**Task brief:** Print verbatim every line starting at the one that contains "Screen dimensions: 715x402" and ending at the final line of the records; include both endpoints.

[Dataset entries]

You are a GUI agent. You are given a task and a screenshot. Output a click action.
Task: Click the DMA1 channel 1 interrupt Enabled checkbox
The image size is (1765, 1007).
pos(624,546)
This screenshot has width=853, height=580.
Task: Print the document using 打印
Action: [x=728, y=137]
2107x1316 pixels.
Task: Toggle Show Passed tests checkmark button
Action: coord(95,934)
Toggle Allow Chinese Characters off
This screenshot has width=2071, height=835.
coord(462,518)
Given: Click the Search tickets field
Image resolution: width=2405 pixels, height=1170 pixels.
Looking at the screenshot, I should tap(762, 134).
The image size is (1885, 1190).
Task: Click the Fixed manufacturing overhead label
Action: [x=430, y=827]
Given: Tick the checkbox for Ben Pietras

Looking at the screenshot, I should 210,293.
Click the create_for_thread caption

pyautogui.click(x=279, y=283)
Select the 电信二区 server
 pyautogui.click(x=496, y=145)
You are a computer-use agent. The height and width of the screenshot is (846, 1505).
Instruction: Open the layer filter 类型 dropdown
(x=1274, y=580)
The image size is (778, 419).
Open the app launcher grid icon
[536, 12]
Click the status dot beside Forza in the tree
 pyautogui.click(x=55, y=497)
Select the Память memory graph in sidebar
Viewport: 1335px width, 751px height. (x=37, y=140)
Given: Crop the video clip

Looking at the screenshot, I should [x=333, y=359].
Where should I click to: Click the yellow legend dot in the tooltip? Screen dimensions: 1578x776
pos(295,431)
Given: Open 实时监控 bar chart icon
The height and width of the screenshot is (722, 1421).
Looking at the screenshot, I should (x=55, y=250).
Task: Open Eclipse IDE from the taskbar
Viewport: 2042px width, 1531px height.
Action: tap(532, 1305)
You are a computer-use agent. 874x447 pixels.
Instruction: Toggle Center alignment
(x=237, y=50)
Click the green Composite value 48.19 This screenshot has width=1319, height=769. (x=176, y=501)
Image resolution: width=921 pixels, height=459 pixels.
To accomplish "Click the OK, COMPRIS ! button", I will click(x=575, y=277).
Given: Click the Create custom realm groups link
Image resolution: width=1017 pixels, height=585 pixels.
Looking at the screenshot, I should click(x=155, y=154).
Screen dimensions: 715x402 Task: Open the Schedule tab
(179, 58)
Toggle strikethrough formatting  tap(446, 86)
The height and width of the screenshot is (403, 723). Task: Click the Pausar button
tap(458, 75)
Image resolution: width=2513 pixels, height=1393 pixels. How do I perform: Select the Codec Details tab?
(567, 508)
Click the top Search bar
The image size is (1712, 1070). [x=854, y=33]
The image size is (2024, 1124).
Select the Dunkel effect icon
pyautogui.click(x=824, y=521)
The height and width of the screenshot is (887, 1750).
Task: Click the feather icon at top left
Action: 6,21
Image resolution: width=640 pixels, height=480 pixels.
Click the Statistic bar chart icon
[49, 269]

**Result for this exercise:**
Screen dimensions: 715x402 Task: Open the Schedule tab
(179, 58)
Toggle strikethrough formatting  tap(446, 86)
The height and width of the screenshot is (403, 723). Task: Click the Pausar button
tap(458, 75)
Image resolution: width=2513 pixels, height=1393 pixels. How do I perform: Select the Codec Details tab?
(567, 508)
Click the top Search bar
The image size is (1712, 1070). [x=854, y=33]
The image size is (2024, 1124).
Select the Dunkel effect icon
pyautogui.click(x=824, y=521)
The height and width of the screenshot is (887, 1750).
Task: Click the feather icon at top left
Action: 6,21
Image resolution: width=640 pixels, height=480 pixels.
Click the Statistic bar chart icon
[49, 269]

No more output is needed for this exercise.